Work to complete
Check every line of the entries below for the word "agent", and copy the ones that have it.
[[ Records provided, beginning ]]
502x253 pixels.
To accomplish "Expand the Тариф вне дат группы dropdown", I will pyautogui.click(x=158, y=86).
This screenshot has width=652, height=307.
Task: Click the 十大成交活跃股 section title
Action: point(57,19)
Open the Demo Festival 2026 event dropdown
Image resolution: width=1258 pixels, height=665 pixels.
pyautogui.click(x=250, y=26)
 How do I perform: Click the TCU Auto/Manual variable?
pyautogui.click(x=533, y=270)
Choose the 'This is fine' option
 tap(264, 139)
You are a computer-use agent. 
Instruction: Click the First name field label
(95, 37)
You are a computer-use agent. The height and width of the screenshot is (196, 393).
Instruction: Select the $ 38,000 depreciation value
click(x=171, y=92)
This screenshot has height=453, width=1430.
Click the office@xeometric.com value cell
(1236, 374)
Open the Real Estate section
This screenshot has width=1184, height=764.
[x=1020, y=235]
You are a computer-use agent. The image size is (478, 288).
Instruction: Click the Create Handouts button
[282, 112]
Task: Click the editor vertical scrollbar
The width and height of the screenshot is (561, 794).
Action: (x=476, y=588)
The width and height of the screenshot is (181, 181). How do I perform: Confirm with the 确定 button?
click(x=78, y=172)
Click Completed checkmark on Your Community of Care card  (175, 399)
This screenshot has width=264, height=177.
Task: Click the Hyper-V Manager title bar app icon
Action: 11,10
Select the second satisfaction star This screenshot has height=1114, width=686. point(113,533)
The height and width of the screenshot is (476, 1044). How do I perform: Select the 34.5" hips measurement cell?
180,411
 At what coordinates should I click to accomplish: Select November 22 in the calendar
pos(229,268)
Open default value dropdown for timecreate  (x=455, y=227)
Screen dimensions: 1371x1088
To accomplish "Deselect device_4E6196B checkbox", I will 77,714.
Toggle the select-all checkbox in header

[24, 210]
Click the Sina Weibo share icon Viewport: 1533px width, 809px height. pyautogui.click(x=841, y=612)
[[ Records provided, end ]]
Answer to this exercise
You are a computer-use agent. 
You are a computer-use agent. The height and width of the screenshot is (196, 393).
You are a computer-use agent. The image size is (478, 288).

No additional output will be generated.